Indeed, National Public Radio reported in June 2018 that “as opioids are becoming harder to obtain, more and more users are turning to cheap methamphetamine” in Ohio’s tiny Vinton County, near Columbus.
Moving forward, Mr. Ellis said, “we cannot treat substance use in a silo of a single drug. If we attempt to treat opioid abusers by simply treating their opioid abuse – and not other drugs – then we have less of a chance of success. More of a focus needs to be put on the fact that the vast majority of opioid abusers are polysubstance users.”
The study is funded by the RADARS (Researched Abuse, Diversion and Addiction-Related Surveillance) System, an independent, nonprofit postmarketing surveillance system supported by subscription fees from pharmaceutical manufacturers that use RADARS data to track medication use and meet regulatory obligations. The study authors report no relevant disclosures.
REPORTING FROM CPDD 2018
Key clinical point: The percentage of opioid users who also use methamphetamine is on the rise.
Major finding: During 2011-2017, the percentage of opioid users reporting methamphetamine use over the past month grew from 19% to 34%.

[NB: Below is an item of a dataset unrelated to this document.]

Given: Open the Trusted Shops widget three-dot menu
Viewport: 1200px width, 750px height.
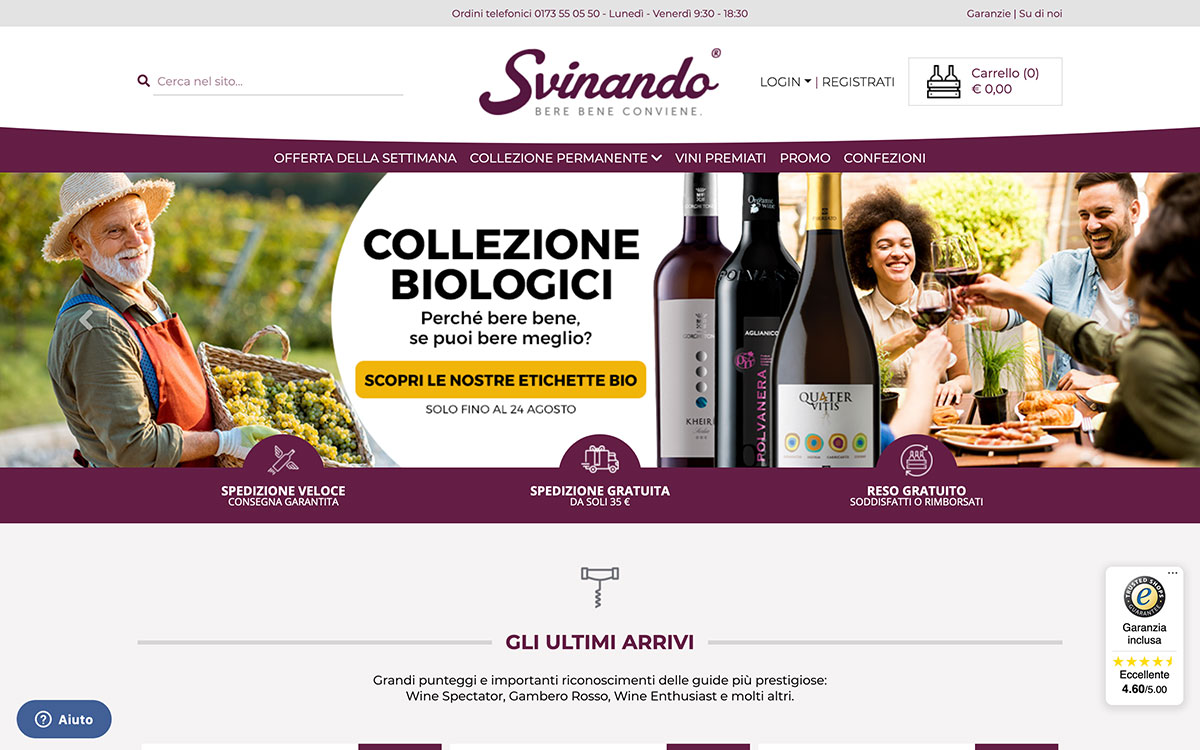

Study details: Analysis of 2011-2017 data from 13,521 opioid-using participants entering substance abuse programs.
Disclosures: The study is funded by the RADARS System, an independent, nonprofit postmarketing surveillance system supported by subscription fees from pharmaceutical manufacturers that use RADARS data to track medication use and meet regulatory obligations. The study authors report no relevant disclosures.